- [Work required]: Exactly the lines from the one with "This screenshot has height=238, width=346." through the end of the records below are to be output, the first and last included, and no others.

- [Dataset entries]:
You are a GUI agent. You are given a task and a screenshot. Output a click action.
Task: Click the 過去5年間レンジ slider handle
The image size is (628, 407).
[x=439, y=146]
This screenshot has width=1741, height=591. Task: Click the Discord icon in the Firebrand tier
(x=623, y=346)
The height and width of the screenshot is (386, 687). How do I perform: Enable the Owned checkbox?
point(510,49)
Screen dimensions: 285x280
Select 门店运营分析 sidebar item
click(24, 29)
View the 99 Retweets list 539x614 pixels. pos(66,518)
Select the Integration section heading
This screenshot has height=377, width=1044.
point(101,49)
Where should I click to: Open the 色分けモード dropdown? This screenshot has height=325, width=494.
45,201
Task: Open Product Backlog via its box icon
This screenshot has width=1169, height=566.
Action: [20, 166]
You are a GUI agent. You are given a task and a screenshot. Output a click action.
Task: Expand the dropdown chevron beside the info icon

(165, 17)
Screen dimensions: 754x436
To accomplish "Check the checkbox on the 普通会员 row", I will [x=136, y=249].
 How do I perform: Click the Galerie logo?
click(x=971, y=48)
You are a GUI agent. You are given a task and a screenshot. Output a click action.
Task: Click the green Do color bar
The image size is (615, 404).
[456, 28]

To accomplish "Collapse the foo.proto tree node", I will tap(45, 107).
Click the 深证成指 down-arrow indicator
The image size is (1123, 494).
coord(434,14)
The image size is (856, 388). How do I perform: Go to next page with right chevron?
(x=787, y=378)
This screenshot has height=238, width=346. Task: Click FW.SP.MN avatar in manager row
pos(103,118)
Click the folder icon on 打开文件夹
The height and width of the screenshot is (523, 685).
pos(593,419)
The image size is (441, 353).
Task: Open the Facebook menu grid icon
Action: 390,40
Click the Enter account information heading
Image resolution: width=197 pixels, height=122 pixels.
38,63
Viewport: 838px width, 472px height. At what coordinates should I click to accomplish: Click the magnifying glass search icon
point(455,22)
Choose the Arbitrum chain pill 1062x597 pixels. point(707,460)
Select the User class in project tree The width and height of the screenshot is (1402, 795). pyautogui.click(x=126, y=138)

- [Answer to this exercise]:
This screenshot has height=238, width=346. Task: Click FW.SP.MN avatar in manager row
pos(103,118)
Click the folder icon on 打开文件夹
The height and width of the screenshot is (523, 685).
pos(593,419)
The image size is (441, 353).
Task: Open the Facebook menu grid icon
Action: 390,40
Click the Enter account information heading
Image resolution: width=197 pixels, height=122 pixels.
38,63
Viewport: 838px width, 472px height. At what coordinates should I click to accomplish: Click the magnifying glass search icon
point(455,22)
Choose the Arbitrum chain pill 1062x597 pixels. point(707,460)
Select the User class in project tree The width and height of the screenshot is (1402, 795). pyautogui.click(x=126, y=138)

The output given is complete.